Он знает: такие, как она — боятся смерти. Именно поэтому девчонка решила заговорить об этом сейчас, будучи пьяной вдрызг — Гримгно ни секунды не обманывается на сей счет, вот только он не нанимался решать чужие экзистенциальные проблемы, вести праздные беседы или обращать кого-то в свою веру. Он здесь для того, чтобы убивать, и кровь, пролитая на алтарь Безмолвного Лорда, является самой сильной проповедью.
— Гримгно, — повторяет Шарвин через пару минут, вновь нарушив привычную тишину, — поговори со мной?
— Нет, — коротко обрубает он.
— И почему же, позволь узнать? Я же всего лишь...
— По-моему, я выразился достаточно ясно.
— ... пытаюсь интересно провести досуг, — продолжает она, как ни в чем не бывало.

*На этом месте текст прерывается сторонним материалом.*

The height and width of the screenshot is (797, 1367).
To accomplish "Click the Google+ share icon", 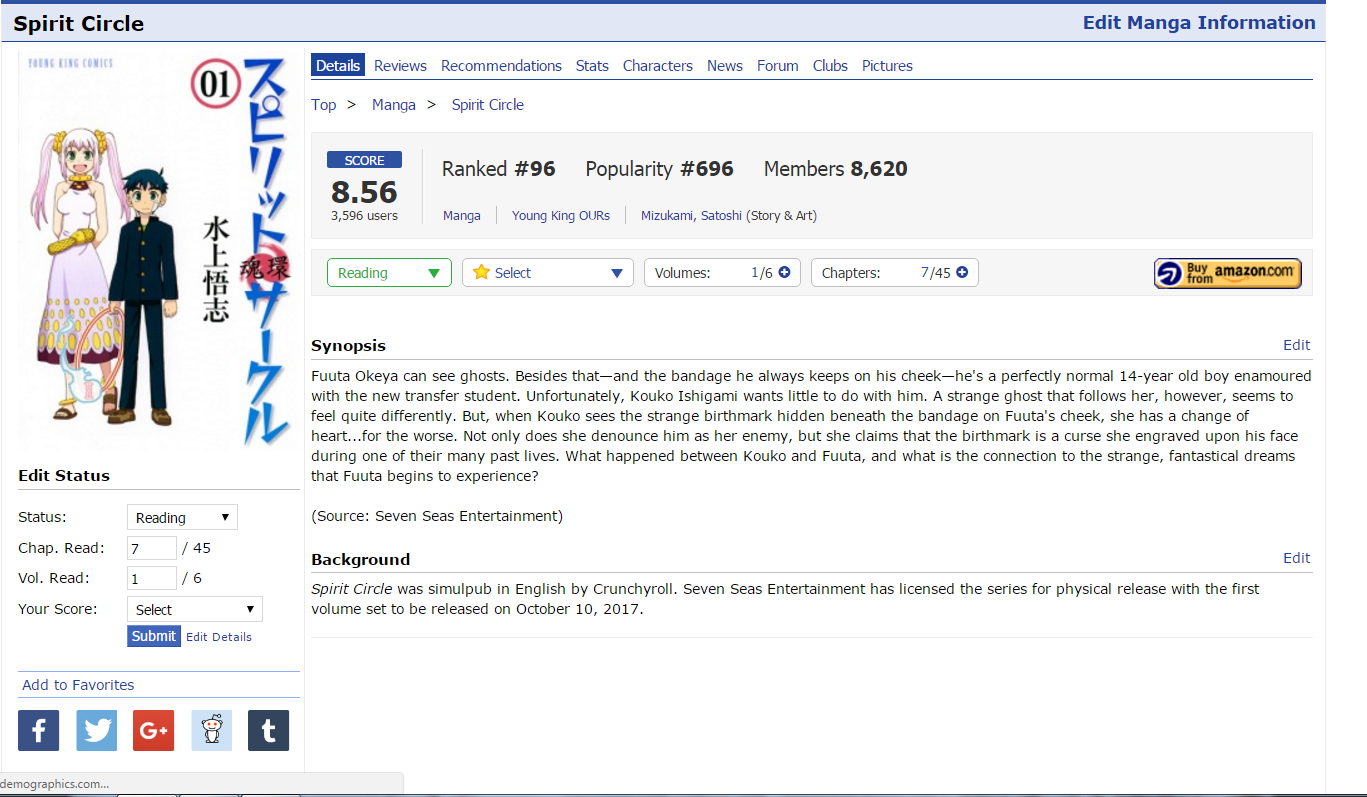I will click(153, 731).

Дворф медленно выдыхает, проклиная момент, когда решился зайти в эту пропахшую перегаром забегаловку, и снова поворачивается к Шарвин — происходящее кажется глупой насмешкой. Она неотрывно смотрит на него, упираясь щекой о ладонь, улыбается одной из своих самых обаятельных улыбок, и Гримгно понимает, что навряд ли так просто от нее отвяжется.
— Ты действительно хочешь обсудить смерть? — спрашивает он бесцветно.
— Хочу, — рьяно кивает она. — Даже очень! Я слышала, что в основе философии монахов Длительной...
— Долгой.
— Так и быть, в основе философии монахов Долгой Смерти заложен впечатляющий консе... — Шарвин нелепо хихикает. — Концепт.
— Сначала объясни, — холодно бросает он и, повинуясь давней привычке, поджимает губы. — Зачем тебе это? Ты абсолютно точно не собираешься вступать в орден.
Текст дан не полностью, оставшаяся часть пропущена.